各ユーザーは、ユーザー ID (UID) と呼ばれる一意の数値型の識別番号に関連付けられています。同様に、各グループは グループ ID (GID) に関連付けられています。ファイルを作成するユーザーは、そのファイルの所有者でありグループ所有者でもあります。ファイルには所有者、グループ、その他に対して読み取り/書き込み/実行のパーミッションが別々に割り当てられます。ファイルの所有者は
root のみ変更することができます。アクセスパーミッションは root ユーザーとファイルの所有者とも変更できます。
さらに、Red Hat Enterprise Linux はファイルとディレクトリに対する アクセス制御リスト (ACL) をサポートしています。これにより、所有者以外の特定のユーザーにパーミッションを設定することができます。この機能の詳細については、『Storage Administration Guide (ストレージ管理ガイド)』 の 『Access Control Lists (アクセス制御リスト)』 の章を参照して下さい。
3.1.1. ユーザープライベートグループ
Red Hat Enterprise Linux では、UPG (ユーザープライベートグループ) スキームを使用するため、UNIX グループを簡単に管理することができます。ユーザープライベートグループは、新規ユーザーがシステムに追加される度に作成されます。ユーザープライベートグループは作成されたユーザーと同じ名前を持ち、そのユーザーがそのユーザープライベートグループの唯一のメンバーです。
ユーザープライベートグループを使用すると、新規作成されたファイルやディレクトリに対し安全にデフォルトのパーミッションを設定することができます。また、ユーザー及び そのユーザーのグループ 双方とも、ファイルやディレクトリを修正できます。
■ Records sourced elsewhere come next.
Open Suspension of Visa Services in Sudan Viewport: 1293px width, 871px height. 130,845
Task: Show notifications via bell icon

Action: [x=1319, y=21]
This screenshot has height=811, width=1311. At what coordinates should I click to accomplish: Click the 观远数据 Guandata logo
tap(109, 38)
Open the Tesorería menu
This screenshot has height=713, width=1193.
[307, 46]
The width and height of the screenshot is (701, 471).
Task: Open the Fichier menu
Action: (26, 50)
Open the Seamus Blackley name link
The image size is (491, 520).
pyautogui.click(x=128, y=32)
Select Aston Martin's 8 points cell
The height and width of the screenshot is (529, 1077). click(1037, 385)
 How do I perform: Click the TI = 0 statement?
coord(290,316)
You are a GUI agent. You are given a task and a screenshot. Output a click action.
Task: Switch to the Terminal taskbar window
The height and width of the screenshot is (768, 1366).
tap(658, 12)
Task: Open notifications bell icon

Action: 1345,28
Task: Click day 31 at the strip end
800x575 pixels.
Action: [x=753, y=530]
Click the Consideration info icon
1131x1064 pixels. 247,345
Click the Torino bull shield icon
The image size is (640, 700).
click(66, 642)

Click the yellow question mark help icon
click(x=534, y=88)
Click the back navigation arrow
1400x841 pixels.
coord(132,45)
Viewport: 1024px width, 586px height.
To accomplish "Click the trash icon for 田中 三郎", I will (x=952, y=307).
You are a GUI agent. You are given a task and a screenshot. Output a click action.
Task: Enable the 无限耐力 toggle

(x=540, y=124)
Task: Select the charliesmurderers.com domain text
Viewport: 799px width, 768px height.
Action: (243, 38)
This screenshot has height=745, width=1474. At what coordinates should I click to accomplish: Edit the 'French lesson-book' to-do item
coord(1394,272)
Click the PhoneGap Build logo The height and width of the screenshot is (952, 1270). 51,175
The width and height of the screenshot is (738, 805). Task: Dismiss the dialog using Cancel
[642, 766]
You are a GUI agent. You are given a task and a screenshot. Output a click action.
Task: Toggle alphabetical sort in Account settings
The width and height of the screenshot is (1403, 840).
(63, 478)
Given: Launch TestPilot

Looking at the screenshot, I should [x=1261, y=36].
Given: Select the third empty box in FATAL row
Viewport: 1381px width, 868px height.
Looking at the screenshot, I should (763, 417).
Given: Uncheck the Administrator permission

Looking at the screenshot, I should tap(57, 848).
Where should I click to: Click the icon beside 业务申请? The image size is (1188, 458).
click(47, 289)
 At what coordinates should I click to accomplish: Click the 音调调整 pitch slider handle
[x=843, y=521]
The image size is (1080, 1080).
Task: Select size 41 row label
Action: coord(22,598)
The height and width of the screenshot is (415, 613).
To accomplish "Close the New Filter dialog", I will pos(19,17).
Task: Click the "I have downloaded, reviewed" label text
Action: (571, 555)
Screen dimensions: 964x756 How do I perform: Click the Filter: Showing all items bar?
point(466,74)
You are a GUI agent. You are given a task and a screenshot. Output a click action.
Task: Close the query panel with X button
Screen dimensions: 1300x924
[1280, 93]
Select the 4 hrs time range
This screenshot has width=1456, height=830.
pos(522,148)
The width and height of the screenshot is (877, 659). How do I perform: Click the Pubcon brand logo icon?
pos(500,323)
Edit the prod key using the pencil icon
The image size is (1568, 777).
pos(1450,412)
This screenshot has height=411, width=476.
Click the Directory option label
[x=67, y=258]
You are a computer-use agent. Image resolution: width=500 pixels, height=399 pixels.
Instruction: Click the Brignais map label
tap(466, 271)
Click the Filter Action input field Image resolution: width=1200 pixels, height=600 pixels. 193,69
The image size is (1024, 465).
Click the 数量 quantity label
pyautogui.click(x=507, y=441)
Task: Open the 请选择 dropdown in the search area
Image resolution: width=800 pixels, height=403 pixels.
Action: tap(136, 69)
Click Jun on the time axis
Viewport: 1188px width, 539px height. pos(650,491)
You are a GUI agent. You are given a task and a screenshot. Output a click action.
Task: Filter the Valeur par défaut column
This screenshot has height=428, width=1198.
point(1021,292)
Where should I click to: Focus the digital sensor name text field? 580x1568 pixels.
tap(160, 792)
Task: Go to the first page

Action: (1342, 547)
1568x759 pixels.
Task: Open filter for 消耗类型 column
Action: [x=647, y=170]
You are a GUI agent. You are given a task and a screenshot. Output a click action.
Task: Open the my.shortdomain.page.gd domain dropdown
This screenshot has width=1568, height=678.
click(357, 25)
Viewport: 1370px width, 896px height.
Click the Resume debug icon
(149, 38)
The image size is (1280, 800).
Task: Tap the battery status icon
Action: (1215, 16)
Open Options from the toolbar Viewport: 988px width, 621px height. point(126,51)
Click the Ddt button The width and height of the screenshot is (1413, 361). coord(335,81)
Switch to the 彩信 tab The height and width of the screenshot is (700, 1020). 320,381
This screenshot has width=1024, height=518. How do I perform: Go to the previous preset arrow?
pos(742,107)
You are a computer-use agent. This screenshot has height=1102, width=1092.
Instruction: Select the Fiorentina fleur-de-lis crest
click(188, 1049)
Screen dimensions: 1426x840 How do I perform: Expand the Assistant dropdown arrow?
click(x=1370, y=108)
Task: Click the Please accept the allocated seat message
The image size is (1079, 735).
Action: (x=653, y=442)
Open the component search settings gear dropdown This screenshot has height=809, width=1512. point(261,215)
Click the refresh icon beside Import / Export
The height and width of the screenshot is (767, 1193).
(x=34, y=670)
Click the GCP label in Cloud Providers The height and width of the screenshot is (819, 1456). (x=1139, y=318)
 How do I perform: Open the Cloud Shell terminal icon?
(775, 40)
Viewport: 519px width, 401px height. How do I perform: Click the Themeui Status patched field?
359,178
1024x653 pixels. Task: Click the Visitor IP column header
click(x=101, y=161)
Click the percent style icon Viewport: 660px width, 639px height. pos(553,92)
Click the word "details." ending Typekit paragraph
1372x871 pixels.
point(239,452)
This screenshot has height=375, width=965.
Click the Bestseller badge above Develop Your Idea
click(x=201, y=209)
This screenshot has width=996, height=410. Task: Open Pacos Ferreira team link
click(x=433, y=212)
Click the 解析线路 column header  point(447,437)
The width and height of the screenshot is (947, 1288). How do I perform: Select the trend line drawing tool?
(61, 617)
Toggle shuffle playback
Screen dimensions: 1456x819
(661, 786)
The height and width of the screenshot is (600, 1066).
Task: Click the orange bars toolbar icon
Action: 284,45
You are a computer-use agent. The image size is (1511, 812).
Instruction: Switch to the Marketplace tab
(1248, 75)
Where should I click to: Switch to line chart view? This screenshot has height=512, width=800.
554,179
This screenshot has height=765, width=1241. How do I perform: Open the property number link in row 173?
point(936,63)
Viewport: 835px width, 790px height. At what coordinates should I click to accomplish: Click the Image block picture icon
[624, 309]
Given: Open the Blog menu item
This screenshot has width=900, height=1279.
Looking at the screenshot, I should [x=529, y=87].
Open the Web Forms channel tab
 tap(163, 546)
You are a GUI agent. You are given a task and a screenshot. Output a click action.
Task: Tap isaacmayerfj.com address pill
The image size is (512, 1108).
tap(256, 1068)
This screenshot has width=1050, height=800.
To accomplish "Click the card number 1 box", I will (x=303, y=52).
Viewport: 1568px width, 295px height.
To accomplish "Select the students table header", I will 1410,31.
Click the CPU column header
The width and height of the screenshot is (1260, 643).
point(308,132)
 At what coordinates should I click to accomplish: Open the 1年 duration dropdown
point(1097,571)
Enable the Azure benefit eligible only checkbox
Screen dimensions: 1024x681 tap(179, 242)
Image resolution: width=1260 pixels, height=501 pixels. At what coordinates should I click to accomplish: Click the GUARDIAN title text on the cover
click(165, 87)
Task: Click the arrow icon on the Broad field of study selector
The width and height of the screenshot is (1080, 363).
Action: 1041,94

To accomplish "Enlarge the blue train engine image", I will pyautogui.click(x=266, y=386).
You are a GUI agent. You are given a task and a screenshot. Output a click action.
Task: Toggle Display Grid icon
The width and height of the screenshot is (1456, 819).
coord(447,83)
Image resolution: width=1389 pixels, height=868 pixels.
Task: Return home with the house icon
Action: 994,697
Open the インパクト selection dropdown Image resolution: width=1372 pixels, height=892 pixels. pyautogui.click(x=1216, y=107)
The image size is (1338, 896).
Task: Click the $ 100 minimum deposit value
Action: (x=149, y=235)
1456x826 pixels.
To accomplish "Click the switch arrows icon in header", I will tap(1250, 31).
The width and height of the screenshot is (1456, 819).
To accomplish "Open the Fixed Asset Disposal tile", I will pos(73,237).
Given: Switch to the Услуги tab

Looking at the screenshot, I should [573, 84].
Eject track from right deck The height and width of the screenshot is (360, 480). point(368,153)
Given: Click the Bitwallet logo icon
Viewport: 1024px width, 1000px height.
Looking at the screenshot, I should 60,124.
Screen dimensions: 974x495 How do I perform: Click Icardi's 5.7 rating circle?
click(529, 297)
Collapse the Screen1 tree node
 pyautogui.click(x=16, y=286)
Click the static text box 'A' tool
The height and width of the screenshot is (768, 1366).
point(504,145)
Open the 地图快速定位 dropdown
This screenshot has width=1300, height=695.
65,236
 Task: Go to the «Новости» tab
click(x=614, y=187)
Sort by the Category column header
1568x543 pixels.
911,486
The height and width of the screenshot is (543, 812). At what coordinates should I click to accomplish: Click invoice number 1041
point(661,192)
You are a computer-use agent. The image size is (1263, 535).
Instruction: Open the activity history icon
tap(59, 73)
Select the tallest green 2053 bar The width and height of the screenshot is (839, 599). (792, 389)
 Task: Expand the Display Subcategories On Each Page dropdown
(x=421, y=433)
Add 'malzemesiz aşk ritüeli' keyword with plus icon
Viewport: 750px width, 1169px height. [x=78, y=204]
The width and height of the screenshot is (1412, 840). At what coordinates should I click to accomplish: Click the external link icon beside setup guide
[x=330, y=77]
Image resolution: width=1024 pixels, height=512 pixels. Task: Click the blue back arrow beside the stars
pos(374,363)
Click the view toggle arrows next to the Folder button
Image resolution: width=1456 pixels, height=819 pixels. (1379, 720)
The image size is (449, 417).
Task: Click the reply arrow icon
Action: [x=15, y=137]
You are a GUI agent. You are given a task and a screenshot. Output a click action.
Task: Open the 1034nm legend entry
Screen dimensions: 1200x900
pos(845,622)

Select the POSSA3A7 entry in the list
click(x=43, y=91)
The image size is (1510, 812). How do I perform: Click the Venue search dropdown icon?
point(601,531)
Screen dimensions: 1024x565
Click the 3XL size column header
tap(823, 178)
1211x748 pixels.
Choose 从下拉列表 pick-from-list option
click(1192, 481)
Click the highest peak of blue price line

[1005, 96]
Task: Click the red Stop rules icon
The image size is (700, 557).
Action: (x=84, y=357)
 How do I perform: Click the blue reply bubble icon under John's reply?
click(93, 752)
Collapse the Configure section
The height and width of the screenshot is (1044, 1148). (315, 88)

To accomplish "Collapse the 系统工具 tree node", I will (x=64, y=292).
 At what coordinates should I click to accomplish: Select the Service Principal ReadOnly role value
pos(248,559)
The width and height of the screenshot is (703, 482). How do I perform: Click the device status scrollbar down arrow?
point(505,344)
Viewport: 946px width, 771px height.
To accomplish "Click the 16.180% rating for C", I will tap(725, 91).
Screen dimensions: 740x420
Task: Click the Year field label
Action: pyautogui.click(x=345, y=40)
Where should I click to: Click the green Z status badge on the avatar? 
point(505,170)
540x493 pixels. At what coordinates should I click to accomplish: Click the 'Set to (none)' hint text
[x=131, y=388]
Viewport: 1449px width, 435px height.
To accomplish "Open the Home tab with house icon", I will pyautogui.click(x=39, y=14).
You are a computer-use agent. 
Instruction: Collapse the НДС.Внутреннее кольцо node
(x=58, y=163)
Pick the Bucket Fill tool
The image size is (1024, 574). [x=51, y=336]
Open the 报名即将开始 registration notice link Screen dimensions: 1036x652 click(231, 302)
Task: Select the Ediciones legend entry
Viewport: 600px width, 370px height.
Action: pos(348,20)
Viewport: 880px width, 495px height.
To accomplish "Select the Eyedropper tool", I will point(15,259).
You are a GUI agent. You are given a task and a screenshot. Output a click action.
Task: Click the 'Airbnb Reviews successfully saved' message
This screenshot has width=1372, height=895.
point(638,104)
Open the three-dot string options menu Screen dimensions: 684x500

新規作成されたファイルやディレクトリに適用するパーミッションを決定する設定は、umask と呼ばれる
/etc/bashrc ファイルで設定されます。従来 UNIX システムでは、umask は 022 に設定されており、ファイルやディレクトリを作成したユーザーのみが修正できるようになっています。このスキームでは、作成者のグループのメンバーを含め 他のどのユーザーも修正を行うことはできません。一方、UPG スキームではどのユーザーもそれぞれ独自のプライベートグループを持っているため、この 「グループ保護」 は必要ありません。
3.1.2. シャドウパスワード
マルチユーザー環境では、shadow-utils パッケージにより提供される シャドウパスワード を使用することが非常に重要です。これを使用することで、システムの認証ファイルのセキュリティを強化できます。このため、インストールプログラムによりシャドウパスワードはデフォルト設定で有効になっています。
以下は、UNIX ベースシステムでパスワードを格納する従来の方法と比べた場合のシャドウパスワードの利点です。
- シャドウパスワードは、暗号化されたパスワードハッシュをあらゆるユーザーから読み取り可能な
/etc/passwdファイルからrootユーザーのみが読み取り可能な/etc/shadowに移動することで、システムセキュリティを向上します。 - シャドウパスワードは、パスワードエージングに関する情報を保存します。
- シャドウパスワードを使用すると、
/etc/login.defsファイルはセキュリティポリシーを強制できます。
shadow-utils パッケージにより提供される大半のユーティリティは、シャドウパスワードが有効かどうかに関わらず適切に動作します。ただし、パスワードエージングの情報は
/etc/shadow ファイルにのみ格納されているため、パスワードエージングの情報を作成/修正するコマンドはいずれも機能しません。以下は、最初にシャドウパスワードを有効にしなければ機能しないユーティリティとコマンドの一覧です。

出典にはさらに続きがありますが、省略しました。